- [MATERIAL SUPPLIED]
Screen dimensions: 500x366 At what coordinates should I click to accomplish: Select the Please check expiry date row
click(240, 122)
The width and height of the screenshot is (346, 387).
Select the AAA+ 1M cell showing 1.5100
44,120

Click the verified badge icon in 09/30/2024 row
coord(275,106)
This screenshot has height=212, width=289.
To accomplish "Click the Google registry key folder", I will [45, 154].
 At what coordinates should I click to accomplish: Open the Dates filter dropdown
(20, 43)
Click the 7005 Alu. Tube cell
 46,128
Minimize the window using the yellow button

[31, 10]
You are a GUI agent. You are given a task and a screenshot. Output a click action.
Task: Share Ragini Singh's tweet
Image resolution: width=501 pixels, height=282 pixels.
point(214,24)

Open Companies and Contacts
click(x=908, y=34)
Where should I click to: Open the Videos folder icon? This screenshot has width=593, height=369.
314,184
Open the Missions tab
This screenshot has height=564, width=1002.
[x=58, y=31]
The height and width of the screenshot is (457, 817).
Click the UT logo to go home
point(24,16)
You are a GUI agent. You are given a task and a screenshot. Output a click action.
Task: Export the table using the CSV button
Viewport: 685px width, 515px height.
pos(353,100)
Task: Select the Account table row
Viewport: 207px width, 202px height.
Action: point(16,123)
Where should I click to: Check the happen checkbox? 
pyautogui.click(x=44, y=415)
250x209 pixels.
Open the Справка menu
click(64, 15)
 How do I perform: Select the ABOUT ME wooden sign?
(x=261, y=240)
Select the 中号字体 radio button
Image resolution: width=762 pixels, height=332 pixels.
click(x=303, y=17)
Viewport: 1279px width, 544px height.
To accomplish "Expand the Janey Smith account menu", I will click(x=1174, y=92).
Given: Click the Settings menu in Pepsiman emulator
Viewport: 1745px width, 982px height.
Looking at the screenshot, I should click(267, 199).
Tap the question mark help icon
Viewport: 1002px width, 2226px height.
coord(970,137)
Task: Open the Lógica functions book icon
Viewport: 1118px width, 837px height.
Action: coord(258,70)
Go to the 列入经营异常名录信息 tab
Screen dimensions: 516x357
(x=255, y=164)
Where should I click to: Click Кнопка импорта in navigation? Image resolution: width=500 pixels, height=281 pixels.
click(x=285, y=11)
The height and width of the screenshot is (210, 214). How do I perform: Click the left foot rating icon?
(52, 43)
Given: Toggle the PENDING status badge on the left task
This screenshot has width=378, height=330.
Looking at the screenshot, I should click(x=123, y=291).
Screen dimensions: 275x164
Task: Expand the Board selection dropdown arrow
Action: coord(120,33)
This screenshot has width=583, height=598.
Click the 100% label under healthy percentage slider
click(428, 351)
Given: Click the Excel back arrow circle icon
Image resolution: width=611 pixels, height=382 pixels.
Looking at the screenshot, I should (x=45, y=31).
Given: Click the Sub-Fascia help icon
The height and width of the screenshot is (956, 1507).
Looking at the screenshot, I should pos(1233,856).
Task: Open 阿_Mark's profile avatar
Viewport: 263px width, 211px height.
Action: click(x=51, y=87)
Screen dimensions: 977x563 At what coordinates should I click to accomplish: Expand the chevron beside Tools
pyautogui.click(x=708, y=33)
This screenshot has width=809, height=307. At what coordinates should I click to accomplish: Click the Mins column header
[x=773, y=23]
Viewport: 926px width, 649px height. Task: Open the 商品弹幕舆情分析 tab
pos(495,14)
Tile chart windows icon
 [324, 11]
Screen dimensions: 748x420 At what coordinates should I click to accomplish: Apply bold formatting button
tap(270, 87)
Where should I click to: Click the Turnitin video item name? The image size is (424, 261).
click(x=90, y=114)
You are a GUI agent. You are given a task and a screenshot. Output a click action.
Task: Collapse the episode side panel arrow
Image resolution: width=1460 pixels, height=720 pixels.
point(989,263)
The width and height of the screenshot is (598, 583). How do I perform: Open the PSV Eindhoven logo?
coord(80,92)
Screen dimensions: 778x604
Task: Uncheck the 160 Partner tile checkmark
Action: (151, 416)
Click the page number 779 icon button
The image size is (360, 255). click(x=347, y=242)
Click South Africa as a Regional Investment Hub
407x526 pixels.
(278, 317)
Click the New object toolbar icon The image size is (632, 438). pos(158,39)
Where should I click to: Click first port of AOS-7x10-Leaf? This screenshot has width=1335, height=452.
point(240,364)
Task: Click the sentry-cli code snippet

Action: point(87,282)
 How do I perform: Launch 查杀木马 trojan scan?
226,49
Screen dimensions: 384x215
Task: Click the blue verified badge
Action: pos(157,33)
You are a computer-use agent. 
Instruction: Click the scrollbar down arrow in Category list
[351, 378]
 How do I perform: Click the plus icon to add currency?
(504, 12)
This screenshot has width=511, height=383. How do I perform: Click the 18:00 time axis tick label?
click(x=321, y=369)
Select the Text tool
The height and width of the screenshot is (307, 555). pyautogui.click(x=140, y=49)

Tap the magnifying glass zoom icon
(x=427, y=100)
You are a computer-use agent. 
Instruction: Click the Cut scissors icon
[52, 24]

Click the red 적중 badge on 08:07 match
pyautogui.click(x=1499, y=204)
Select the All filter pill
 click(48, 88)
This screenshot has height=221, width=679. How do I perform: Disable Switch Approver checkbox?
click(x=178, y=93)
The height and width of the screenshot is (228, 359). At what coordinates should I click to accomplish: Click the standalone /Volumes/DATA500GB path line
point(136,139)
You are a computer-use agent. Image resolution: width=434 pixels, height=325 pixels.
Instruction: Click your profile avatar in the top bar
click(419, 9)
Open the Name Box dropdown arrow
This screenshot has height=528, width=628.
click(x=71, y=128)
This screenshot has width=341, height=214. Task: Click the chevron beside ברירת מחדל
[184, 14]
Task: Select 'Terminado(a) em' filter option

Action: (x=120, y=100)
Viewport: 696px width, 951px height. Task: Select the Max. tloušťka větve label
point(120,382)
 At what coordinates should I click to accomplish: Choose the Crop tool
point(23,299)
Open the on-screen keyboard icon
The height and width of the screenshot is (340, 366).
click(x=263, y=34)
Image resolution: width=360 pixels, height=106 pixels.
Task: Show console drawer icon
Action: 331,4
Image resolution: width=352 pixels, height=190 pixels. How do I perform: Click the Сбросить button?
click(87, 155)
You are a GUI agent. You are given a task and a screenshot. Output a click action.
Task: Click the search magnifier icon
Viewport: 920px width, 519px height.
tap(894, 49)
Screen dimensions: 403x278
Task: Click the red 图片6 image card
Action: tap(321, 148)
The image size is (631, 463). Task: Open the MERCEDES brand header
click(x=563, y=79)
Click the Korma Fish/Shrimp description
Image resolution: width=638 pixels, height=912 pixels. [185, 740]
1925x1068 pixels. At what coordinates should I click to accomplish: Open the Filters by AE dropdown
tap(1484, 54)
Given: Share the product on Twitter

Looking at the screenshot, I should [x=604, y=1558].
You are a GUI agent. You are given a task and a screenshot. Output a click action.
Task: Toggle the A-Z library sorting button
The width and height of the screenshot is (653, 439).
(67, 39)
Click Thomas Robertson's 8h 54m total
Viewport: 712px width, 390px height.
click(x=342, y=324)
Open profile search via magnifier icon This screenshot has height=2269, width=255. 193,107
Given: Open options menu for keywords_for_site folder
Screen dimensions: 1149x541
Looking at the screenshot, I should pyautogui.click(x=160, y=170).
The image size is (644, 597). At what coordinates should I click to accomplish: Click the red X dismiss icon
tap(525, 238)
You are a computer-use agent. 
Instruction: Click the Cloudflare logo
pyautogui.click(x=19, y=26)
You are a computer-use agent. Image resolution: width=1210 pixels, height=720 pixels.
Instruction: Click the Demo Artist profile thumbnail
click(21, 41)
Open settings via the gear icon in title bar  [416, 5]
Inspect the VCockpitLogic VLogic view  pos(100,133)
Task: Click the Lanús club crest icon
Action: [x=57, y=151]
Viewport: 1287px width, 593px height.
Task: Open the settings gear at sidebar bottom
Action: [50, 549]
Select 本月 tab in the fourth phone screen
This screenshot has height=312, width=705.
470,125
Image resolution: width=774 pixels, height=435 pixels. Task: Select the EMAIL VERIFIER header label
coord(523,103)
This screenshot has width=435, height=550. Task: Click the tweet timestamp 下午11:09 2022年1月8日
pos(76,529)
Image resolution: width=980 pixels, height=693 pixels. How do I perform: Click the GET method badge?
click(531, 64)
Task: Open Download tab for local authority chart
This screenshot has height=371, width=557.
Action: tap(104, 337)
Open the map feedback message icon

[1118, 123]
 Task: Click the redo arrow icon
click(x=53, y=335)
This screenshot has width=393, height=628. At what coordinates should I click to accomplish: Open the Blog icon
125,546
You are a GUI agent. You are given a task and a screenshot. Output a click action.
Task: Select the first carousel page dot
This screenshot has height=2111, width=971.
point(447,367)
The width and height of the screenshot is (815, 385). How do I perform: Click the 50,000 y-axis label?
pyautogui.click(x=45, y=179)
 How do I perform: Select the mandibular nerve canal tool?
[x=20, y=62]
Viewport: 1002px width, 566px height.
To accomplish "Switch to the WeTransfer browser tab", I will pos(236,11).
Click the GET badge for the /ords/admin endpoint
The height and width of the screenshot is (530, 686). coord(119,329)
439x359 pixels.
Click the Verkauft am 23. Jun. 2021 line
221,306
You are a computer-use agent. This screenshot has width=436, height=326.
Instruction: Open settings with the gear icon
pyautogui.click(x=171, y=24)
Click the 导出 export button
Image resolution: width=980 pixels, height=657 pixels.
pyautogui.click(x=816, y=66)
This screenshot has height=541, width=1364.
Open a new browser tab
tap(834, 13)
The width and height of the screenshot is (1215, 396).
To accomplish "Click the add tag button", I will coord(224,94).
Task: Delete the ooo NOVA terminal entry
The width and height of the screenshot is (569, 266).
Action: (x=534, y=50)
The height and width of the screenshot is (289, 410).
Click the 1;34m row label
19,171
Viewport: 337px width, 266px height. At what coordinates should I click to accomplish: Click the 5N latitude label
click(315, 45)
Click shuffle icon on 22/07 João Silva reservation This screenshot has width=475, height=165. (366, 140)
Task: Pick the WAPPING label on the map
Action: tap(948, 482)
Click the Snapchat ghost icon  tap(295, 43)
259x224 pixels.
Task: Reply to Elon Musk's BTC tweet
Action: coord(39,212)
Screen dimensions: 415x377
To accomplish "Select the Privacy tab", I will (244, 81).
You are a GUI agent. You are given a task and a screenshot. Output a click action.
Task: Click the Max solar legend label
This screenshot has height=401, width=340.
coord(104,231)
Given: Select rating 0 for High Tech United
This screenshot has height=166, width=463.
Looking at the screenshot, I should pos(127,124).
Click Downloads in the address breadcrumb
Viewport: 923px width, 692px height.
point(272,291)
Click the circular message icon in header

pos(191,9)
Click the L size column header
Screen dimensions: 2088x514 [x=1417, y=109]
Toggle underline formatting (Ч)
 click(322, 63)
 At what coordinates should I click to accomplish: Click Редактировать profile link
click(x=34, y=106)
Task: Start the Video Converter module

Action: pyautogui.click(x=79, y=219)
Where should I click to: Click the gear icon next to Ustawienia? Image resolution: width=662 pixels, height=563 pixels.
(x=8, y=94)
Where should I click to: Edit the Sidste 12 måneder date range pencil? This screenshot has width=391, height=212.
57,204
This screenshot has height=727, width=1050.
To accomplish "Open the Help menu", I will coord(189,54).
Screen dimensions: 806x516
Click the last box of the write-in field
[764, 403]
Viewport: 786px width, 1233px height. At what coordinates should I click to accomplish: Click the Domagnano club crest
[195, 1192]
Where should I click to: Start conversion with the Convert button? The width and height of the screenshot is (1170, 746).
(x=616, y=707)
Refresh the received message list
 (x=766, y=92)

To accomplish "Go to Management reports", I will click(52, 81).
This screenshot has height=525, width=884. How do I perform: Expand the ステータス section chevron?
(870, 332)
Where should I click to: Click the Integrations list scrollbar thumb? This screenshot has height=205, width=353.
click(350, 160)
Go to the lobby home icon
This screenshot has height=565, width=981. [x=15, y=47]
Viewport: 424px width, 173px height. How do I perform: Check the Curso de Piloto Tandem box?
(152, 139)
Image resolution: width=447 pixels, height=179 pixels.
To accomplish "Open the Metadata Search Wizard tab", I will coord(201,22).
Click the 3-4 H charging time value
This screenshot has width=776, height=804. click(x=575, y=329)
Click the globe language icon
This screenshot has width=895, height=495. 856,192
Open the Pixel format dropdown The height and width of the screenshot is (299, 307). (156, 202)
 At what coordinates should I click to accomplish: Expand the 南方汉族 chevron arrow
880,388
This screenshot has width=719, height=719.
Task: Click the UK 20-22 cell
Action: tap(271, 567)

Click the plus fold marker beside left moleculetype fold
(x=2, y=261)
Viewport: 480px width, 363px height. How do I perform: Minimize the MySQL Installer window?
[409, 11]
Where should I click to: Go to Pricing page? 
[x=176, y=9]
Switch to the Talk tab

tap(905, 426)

- [WHAT IS EXPECTED] Your answer should be exactly the lines of the material above, starting at the one that holds "Where should I click to: Start" and ending with the last.

- [RESULT OF THE EXERCISE]
Where should I click to: Start conversion with the Convert button? The width and height of the screenshot is (1170, 746).
(x=616, y=707)
Refresh the received message list
 (x=766, y=92)

To accomplish "Go to Management reports", I will click(52, 81).
This screenshot has height=525, width=884. How do I perform: Expand the ステータス section chevron?
(870, 332)
Where should I click to: Click the Integrations list scrollbar thumb? This screenshot has height=205, width=353.
click(350, 160)
Go to the lobby home icon
This screenshot has height=565, width=981. [x=15, y=47]
Viewport: 424px width, 173px height. How do I perform: Check the Curso de Piloto Tandem box?
(152, 139)
Image resolution: width=447 pixels, height=179 pixels.
To accomplish "Open the Metadata Search Wizard tab", I will coord(201,22).
Click the 3-4 H charging time value
This screenshot has width=776, height=804. click(x=575, y=329)
Click the globe language icon
This screenshot has width=895, height=495. 856,192
Open the Pixel format dropdown The height and width of the screenshot is (299, 307). (156, 202)
 At what coordinates should I click to accomplish: Expand the 南方汉族 chevron arrow
880,388
This screenshot has width=719, height=719.
Task: Click the UK 20-22 cell
Action: tap(271, 567)

Click the plus fold marker beside left moleculetype fold
(x=2, y=261)
Viewport: 480px width, 363px height. How do I perform: Minimize the MySQL Installer window?
[409, 11]
Where should I click to: Go to Pricing page? 
[x=176, y=9]
Switch to the Talk tab

tap(905, 426)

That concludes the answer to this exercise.